**DIRECTIONS**
Where the string "agent" occurs in a line of the entries below, copy that line.

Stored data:
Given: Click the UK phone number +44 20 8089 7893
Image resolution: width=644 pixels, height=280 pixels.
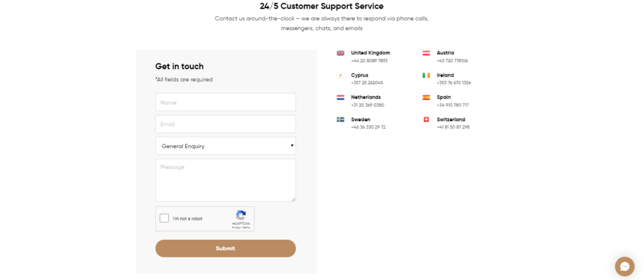Looking at the screenshot, I should [x=369, y=61].
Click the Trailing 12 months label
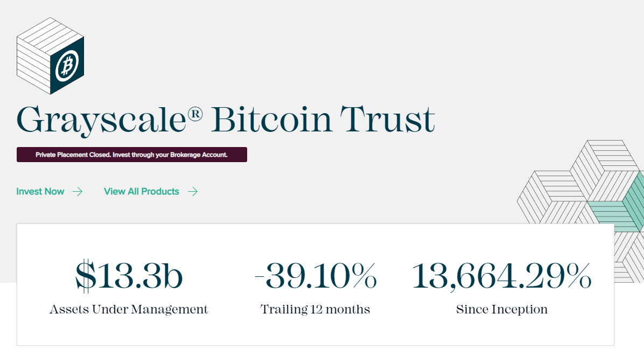Image resolution: width=644 pixels, height=356 pixels. [x=315, y=309]
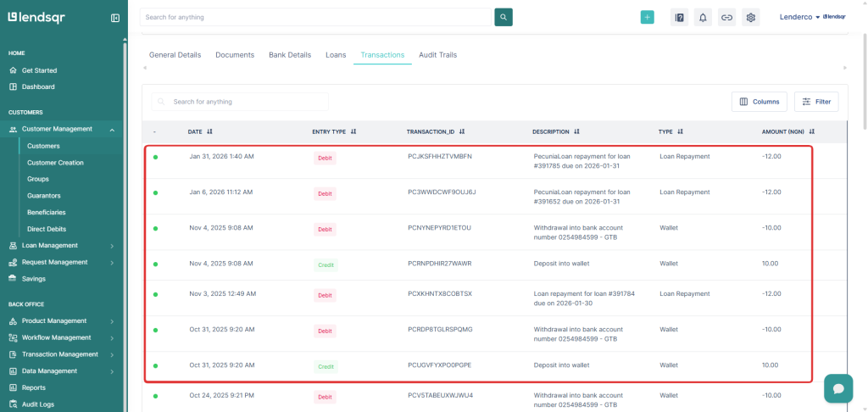Click the green search button in top bar
Screen dimensions: 868x412
[504, 17]
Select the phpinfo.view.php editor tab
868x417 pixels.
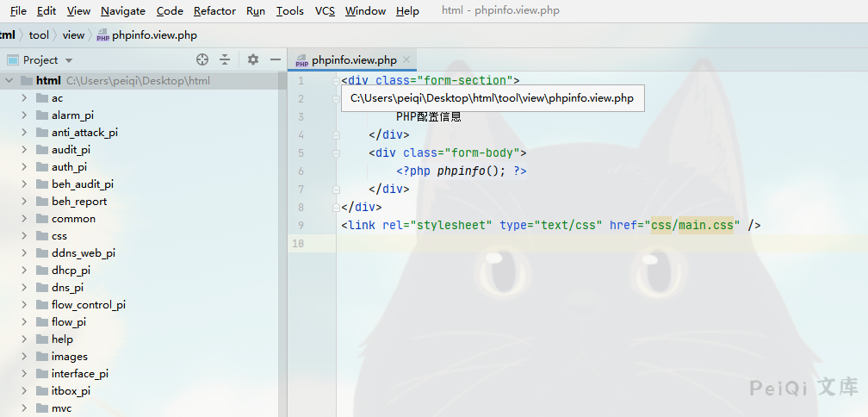(x=353, y=60)
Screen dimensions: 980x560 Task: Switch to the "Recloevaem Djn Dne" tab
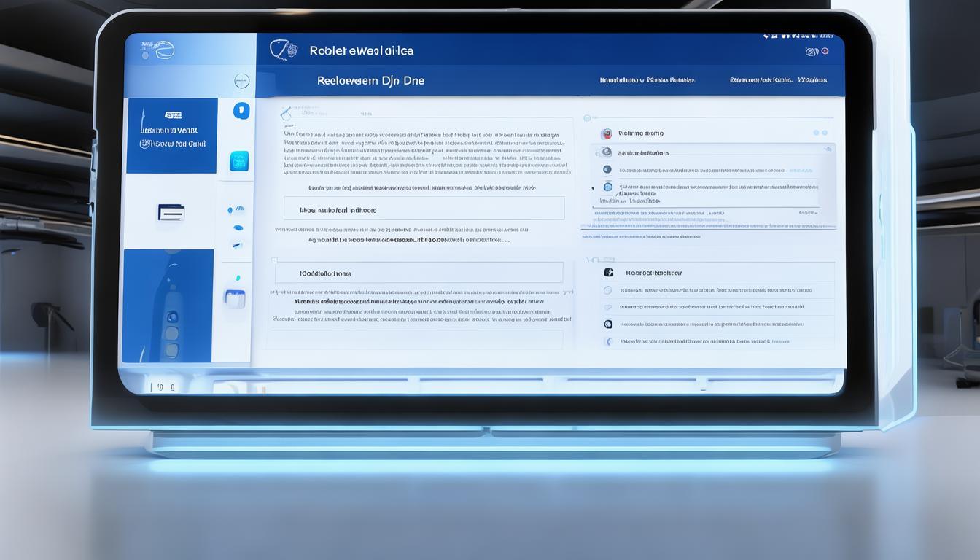click(370, 80)
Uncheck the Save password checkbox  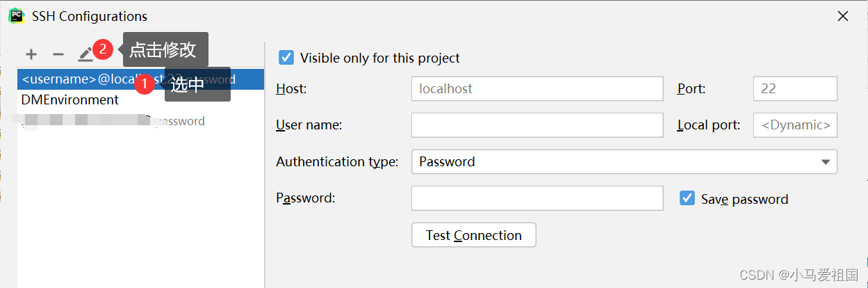tap(687, 199)
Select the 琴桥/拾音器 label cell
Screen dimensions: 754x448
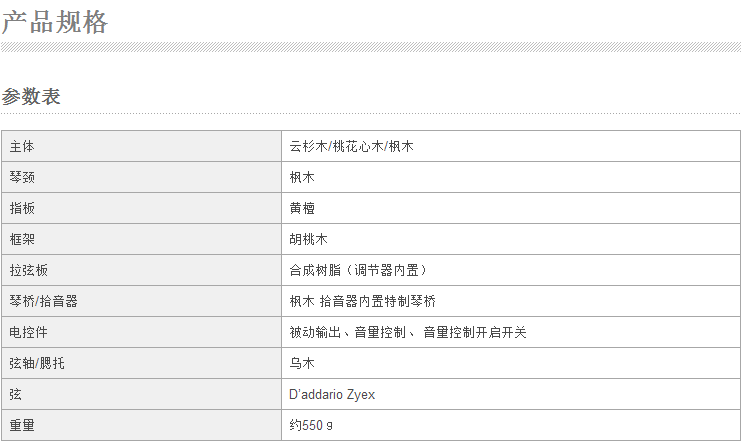[43, 301]
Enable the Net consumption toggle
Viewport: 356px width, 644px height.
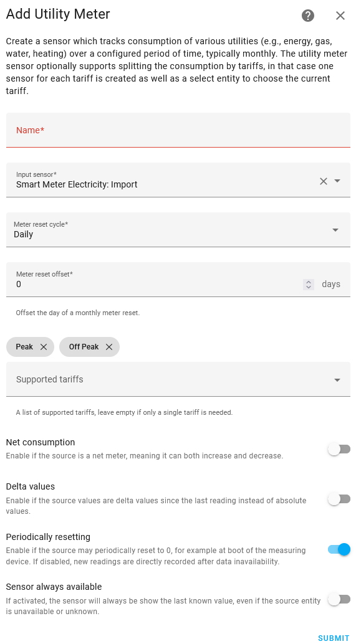[339, 449]

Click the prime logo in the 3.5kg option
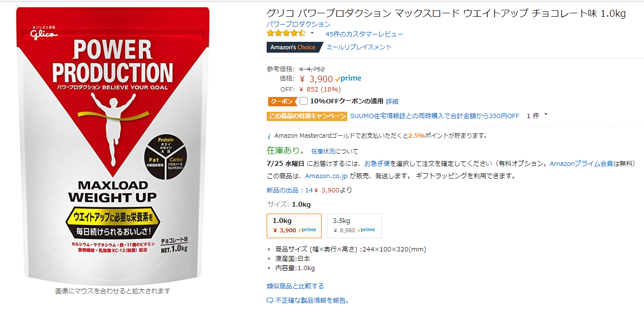(366, 230)

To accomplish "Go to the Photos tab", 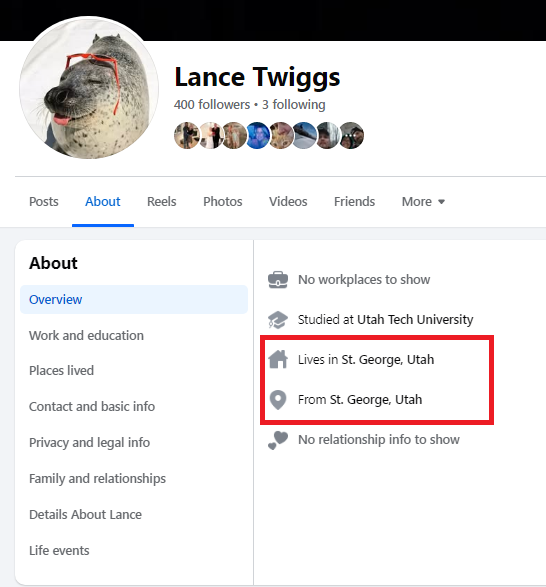I will [x=223, y=202].
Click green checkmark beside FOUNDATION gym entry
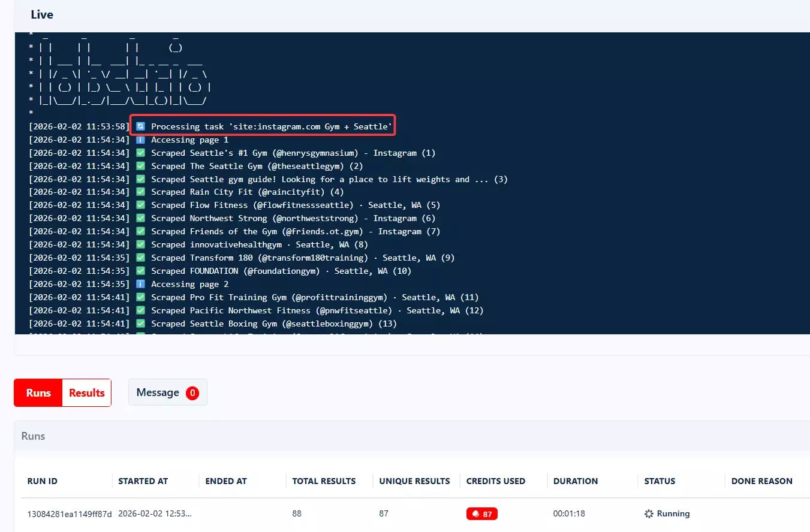The height and width of the screenshot is (532, 810). pos(141,271)
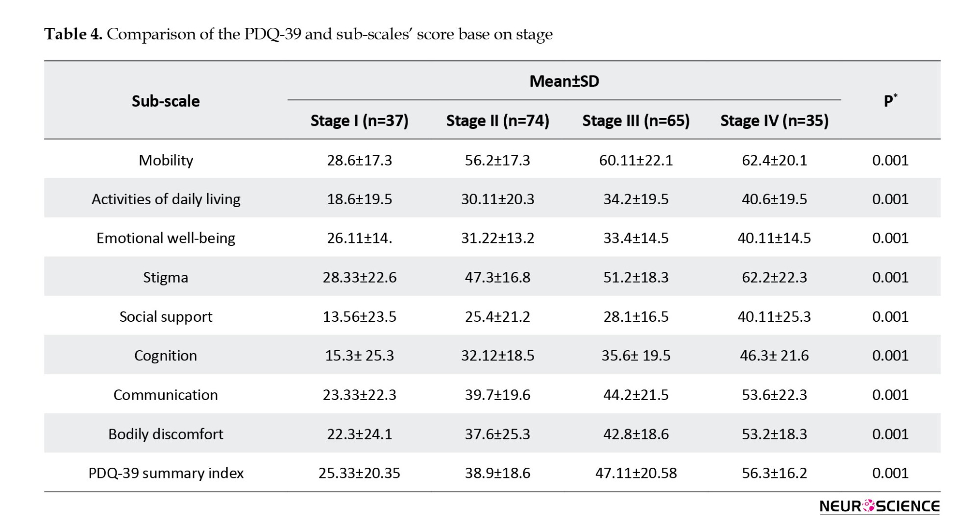Select the 25.33±20.35 summary index cell
The image size is (980, 526).
pyautogui.click(x=359, y=473)
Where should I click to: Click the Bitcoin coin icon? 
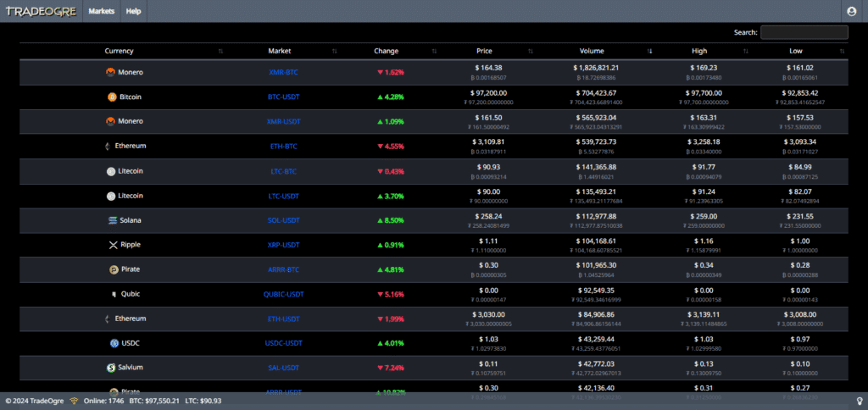pos(112,97)
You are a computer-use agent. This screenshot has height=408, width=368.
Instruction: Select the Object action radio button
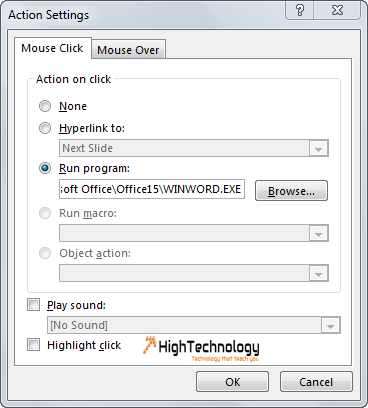tap(45, 253)
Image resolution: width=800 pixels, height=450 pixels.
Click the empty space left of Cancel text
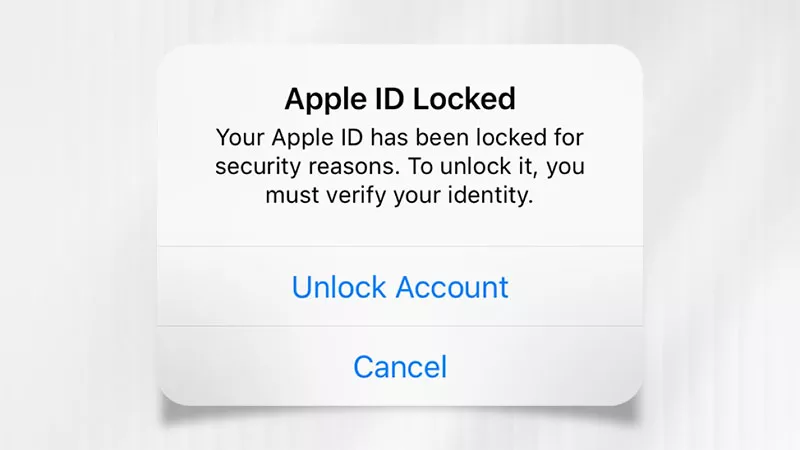point(255,366)
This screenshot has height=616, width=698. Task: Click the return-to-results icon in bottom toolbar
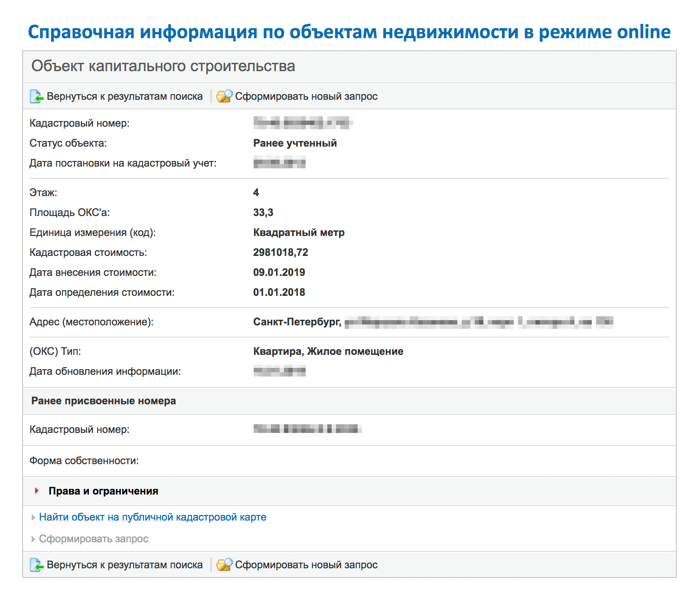(x=36, y=565)
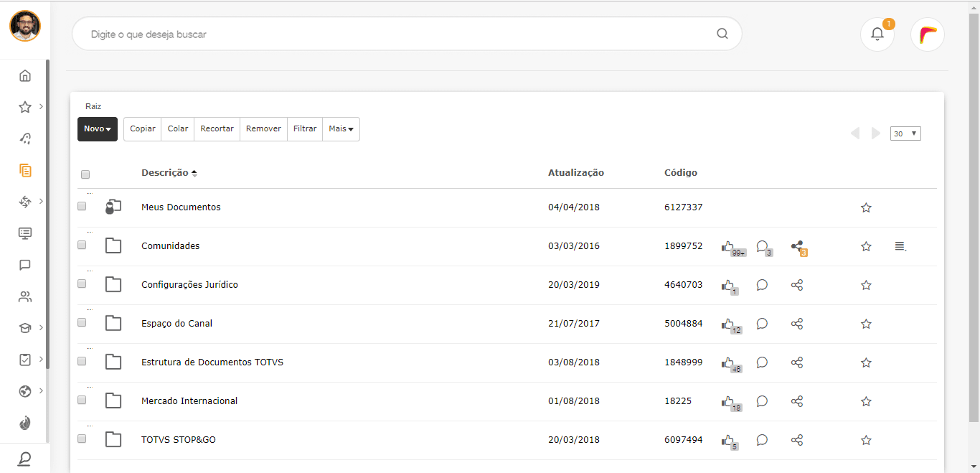The height and width of the screenshot is (473, 980).
Task: Select the TOTVS STOP&GO checkbox
Action: point(82,439)
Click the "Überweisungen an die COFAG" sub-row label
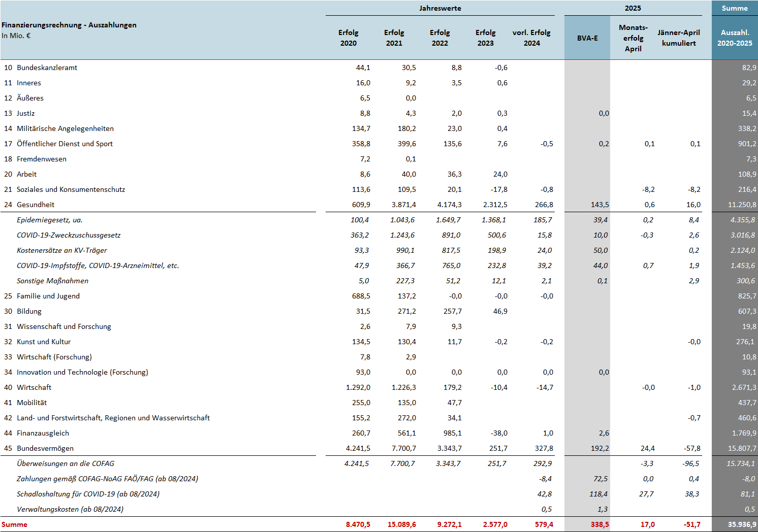Viewport: 758px width, 532px height. click(66, 463)
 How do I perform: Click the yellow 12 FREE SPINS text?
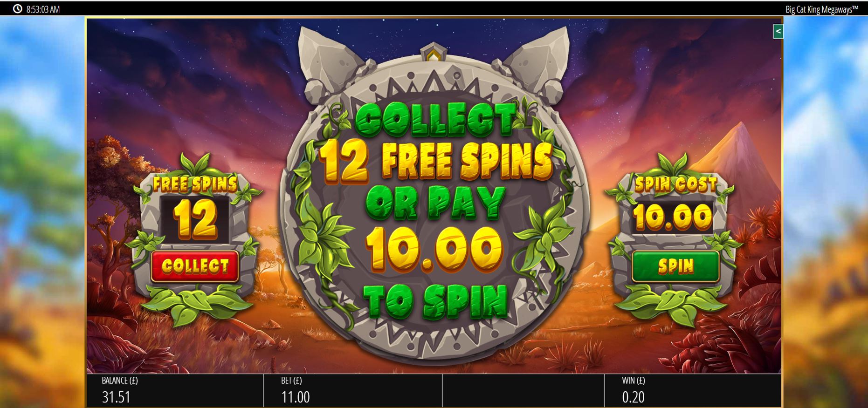click(x=436, y=162)
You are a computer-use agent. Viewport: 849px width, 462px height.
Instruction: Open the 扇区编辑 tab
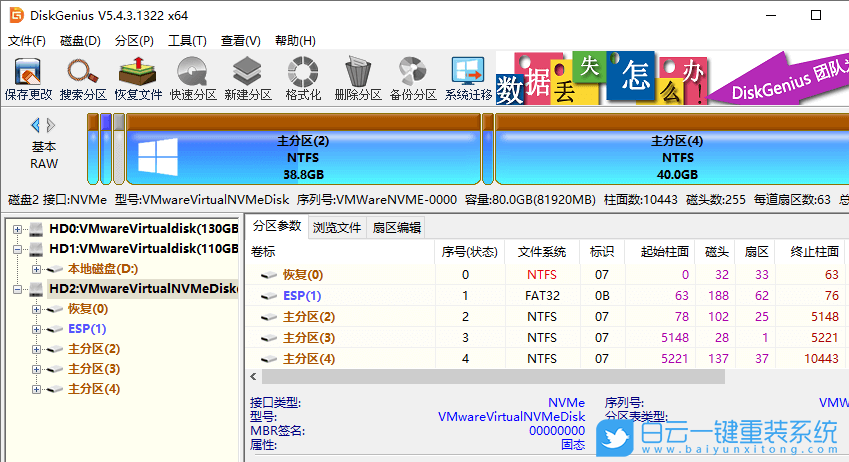point(396,227)
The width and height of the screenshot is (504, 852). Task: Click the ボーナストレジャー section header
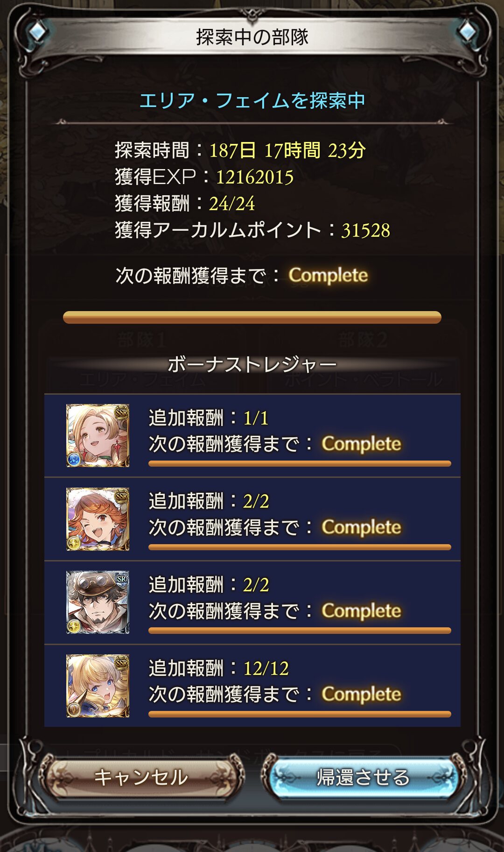point(252,364)
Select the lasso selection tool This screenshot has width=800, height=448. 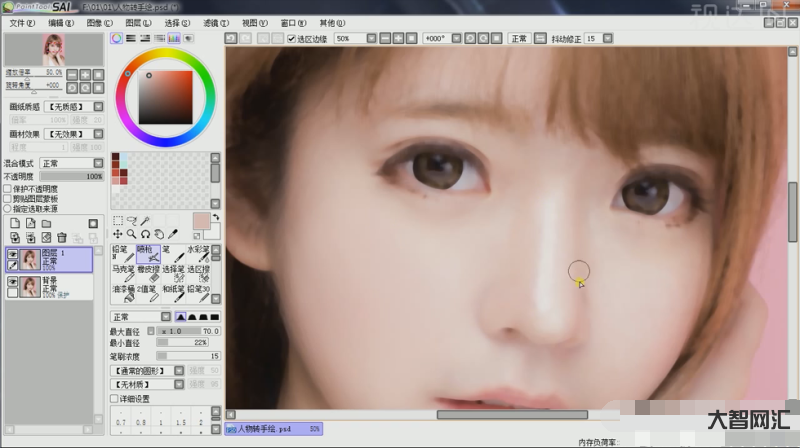131,221
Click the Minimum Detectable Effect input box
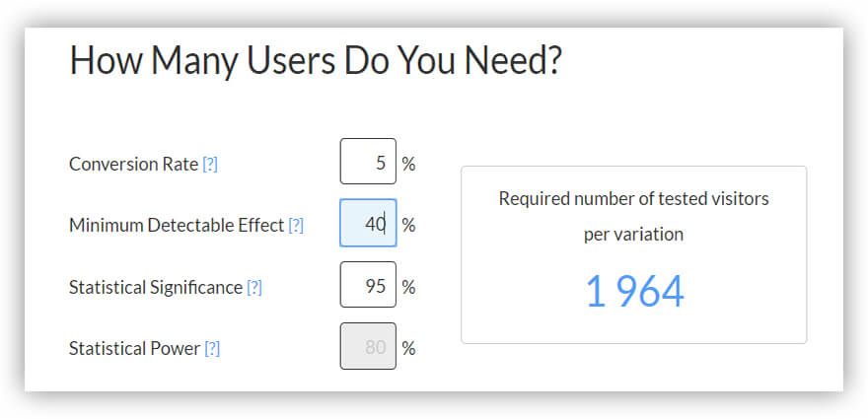This screenshot has height=419, width=868. click(368, 223)
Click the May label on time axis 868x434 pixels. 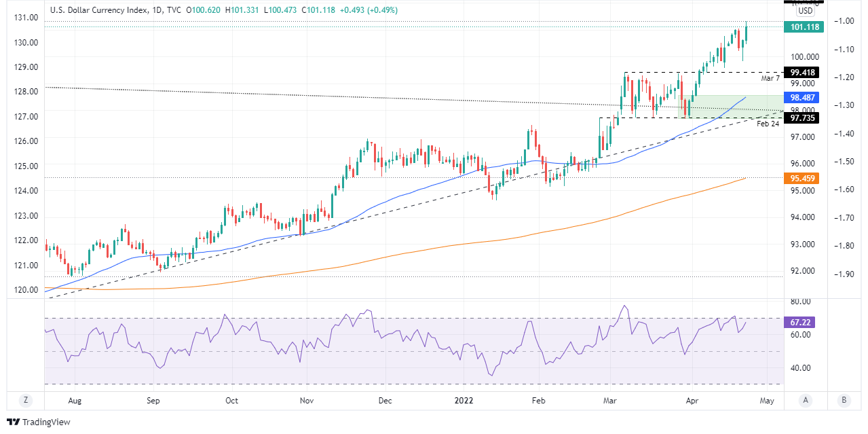[x=767, y=401]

**RESPONSE FOR THIS EXERCISE**
You are a computer-use agent. This screenshot has height=408, width=368.
You are a computer-use agent. Viewport: 849px width, 462px height.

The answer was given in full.